• _What this task involves_
All of the data, from the first line to the last, should be reproduced without alteration.
----------
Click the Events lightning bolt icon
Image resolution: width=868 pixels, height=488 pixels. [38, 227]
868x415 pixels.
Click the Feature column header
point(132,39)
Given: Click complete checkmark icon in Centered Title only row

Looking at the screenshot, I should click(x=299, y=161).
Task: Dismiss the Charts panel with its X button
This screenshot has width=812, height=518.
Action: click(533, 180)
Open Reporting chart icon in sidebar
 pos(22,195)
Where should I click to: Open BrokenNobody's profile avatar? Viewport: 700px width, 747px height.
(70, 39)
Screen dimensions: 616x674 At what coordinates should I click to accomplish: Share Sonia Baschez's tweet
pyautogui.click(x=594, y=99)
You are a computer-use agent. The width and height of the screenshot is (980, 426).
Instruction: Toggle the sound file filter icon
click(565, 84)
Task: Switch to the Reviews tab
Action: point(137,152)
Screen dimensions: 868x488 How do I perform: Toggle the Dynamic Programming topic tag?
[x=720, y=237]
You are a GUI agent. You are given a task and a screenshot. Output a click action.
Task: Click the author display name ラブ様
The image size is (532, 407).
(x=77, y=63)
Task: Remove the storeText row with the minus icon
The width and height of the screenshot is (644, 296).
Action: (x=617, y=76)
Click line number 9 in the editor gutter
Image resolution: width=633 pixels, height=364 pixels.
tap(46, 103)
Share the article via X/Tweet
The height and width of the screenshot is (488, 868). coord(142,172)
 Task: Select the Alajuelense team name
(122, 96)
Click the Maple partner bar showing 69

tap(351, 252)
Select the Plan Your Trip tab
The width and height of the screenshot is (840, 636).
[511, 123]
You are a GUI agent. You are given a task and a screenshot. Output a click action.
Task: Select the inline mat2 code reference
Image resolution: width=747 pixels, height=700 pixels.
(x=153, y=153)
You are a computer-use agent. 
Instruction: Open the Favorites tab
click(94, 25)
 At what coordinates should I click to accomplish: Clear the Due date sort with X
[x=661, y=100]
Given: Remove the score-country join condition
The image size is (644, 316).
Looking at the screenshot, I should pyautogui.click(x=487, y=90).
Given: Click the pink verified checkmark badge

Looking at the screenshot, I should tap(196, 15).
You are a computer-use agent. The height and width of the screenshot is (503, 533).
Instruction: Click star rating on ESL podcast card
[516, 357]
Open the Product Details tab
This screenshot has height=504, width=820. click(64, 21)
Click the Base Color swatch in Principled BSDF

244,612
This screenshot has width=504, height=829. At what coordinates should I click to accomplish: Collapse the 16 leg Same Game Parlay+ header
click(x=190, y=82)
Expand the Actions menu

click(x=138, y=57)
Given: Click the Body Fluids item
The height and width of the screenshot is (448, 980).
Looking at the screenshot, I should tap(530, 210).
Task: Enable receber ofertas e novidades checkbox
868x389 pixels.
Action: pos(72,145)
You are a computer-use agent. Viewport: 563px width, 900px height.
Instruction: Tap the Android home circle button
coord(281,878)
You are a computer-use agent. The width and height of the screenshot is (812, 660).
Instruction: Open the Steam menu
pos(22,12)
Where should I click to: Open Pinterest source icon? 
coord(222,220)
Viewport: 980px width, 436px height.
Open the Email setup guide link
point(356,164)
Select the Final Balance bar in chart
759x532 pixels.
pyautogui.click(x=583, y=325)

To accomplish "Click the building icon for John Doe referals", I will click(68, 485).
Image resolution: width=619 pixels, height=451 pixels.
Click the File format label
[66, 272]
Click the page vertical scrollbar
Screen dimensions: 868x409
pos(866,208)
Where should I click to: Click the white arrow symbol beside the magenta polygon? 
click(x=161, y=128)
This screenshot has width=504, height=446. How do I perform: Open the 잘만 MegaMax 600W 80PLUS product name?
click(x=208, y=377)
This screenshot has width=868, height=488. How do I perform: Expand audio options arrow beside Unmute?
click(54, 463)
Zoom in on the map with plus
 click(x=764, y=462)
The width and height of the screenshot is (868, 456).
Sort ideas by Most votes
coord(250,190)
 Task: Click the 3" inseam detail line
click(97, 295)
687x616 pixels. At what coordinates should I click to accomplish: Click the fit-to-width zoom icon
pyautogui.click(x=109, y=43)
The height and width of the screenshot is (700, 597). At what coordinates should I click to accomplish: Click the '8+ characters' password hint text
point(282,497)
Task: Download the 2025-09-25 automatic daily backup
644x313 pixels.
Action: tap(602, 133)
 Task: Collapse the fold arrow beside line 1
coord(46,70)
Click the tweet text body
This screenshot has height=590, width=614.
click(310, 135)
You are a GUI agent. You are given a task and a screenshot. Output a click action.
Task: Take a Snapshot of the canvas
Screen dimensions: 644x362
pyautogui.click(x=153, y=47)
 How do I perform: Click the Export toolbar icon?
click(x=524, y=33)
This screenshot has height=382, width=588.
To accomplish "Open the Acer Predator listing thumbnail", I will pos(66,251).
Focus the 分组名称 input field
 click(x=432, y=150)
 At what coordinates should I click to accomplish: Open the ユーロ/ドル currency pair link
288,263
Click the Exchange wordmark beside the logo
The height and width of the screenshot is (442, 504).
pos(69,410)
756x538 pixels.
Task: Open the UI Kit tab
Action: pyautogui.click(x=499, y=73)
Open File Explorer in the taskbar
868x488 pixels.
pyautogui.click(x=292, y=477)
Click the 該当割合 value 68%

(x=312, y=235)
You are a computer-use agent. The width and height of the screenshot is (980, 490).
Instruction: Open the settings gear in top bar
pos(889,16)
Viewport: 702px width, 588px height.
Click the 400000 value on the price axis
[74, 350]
----------
• _Expected output_
Click the Events lightning bolt icon
Image resolution: width=868 pixels, height=488 pixels. [38, 227]
868x415 pixels.
Click the Feature column header
point(132,39)
Given: Click complete checkmark icon in Centered Title only row

Looking at the screenshot, I should click(x=299, y=161).
Task: Dismiss the Charts panel with its X button
This screenshot has width=812, height=518.
Action: click(533, 180)
Open Reporting chart icon in sidebar
 pos(22,195)
Where should I click to: Open BrokenNobody's profile avatar? Viewport: 700px width, 747px height.
(70, 39)
Screen dimensions: 616x674 At what coordinates should I click to accomplish: Share Sonia Baschez's tweet
pyautogui.click(x=594, y=99)
You are a computer-use agent. The width and height of the screenshot is (980, 426).
Instruction: Toggle the sound file filter icon
click(565, 84)
Task: Switch to the Reviews tab
Action: point(137,152)
Screen dimensions: 868x488 How do I perform: Toggle the Dynamic Programming topic tag?
[x=720, y=237]
You are a GUI agent. You are given a task and a screenshot. Output a click action.
Task: Click the author display name ラブ様
The image size is (532, 407).
(x=77, y=63)
Task: Remove the storeText row with the minus icon
The width and height of the screenshot is (644, 296).
Action: (x=617, y=76)
Click line number 9 in the editor gutter
Image resolution: width=633 pixels, height=364 pixels.
tap(46, 103)
Share the article via X/Tweet
The height and width of the screenshot is (488, 868). coord(142,172)
 Task: Select the Alajuelense team name
(122, 96)
Click the Maple partner bar showing 69

tap(351, 252)
Select the Plan Your Trip tab
The width and height of the screenshot is (840, 636).
[511, 123]
You are a GUI agent. You are given a task and a screenshot. Output a click action.
Task: Select the inline mat2 code reference
Image resolution: width=747 pixels, height=700 pixels.
(x=153, y=153)
You are a computer-use agent. 
Instruction: Open the Favorites tab
click(94, 25)
 At what coordinates should I click to accomplish: Clear the Due date sort with X
[x=661, y=100]
Given: Remove the score-country join condition
The image size is (644, 316).
Looking at the screenshot, I should pyautogui.click(x=487, y=90).
Given: Click the pink verified checkmark badge

Looking at the screenshot, I should tap(196, 15).
You are a computer-use agent. The height and width of the screenshot is (503, 533).
Instruction: Click star rating on ESL podcast card
[516, 357]
Open the Product Details tab
This screenshot has height=504, width=820. click(64, 21)
Click the Base Color swatch in Principled BSDF

244,612
This screenshot has width=504, height=829. At what coordinates should I click to accomplish: Collapse the 16 leg Same Game Parlay+ header
click(x=190, y=82)
Expand the Actions menu

click(x=138, y=57)
Given: Click the Body Fluids item
The height and width of the screenshot is (448, 980).
Looking at the screenshot, I should tap(530, 210).
Task: Enable receber ofertas e novidades checkbox
868x389 pixels.
Action: pos(72,145)
You are a computer-use agent. Viewport: 563px width, 900px height.
Instruction: Tap the Android home circle button
coord(281,878)
You are a computer-use agent. The width and height of the screenshot is (812, 660).
Instruction: Open the Steam menu
pos(22,12)
Where should I click to: Open Pinterest source icon? 
coord(222,220)
Viewport: 980px width, 436px height.
Open the Email setup guide link
point(356,164)
Select the Final Balance bar in chart
759x532 pixels.
pyautogui.click(x=583, y=325)

To accomplish "Click the building icon for John Doe referals", I will click(68, 485).
Image resolution: width=619 pixels, height=451 pixels.
Click the File format label
[66, 272]
Click the page vertical scrollbar
Screen dimensions: 868x409
pos(866,208)
Where should I click to: Click the white arrow symbol beside the magenta polygon? 
click(x=161, y=128)
This screenshot has width=504, height=446. How do I perform: Open the 잘만 MegaMax 600W 80PLUS product name?
click(x=208, y=377)
This screenshot has width=868, height=488. How do I perform: Expand audio options arrow beside Unmute?
click(54, 463)
Zoom in on the map with plus
 click(x=764, y=462)
The width and height of the screenshot is (868, 456).
Sort ideas by Most votes
coord(250,190)
 Task: Click the 3" inseam detail line
click(97, 295)
687x616 pixels. At what coordinates should I click to accomplish: Click the fit-to-width zoom icon
pyautogui.click(x=109, y=43)
The height and width of the screenshot is (700, 597). At what coordinates should I click to accomplish: Click the '8+ characters' password hint text
point(282,497)
Task: Download the 2025-09-25 automatic daily backup
644x313 pixels.
Action: tap(602, 133)
 Task: Collapse the fold arrow beside line 1
coord(46,70)
Click the tweet text body
This screenshot has height=590, width=614.
click(310, 135)
You are a GUI agent. You are given a task and a screenshot. Output a click action.
Task: Take a Snapshot of the canvas
Screen dimensions: 644x362
pyautogui.click(x=153, y=47)
 How do I perform: Click the Export toolbar icon?
click(x=524, y=33)
This screenshot has height=382, width=588.
To accomplish "Open the Acer Predator listing thumbnail", I will pos(66,251).
Focus the 分组名称 input field
 click(x=432, y=150)
 At what coordinates should I click to accomplish: Open the ユーロ/ドル currency pair link
288,263
Click the Exchange wordmark beside the logo
The height and width of the screenshot is (442, 504).
pos(69,410)
756x538 pixels.
Task: Open the UI Kit tab
Action: pyautogui.click(x=499, y=73)
Open File Explorer in the taskbar
868x488 pixels.
pyautogui.click(x=292, y=477)
Click the 該当割合 value 68%

(x=312, y=235)
You are a computer-use agent. The width and height of the screenshot is (980, 490).
Instruction: Open the settings gear in top bar
pos(889,16)
Viewport: 702px width, 588px height.
Click the 400000 value on the price axis
[74, 350]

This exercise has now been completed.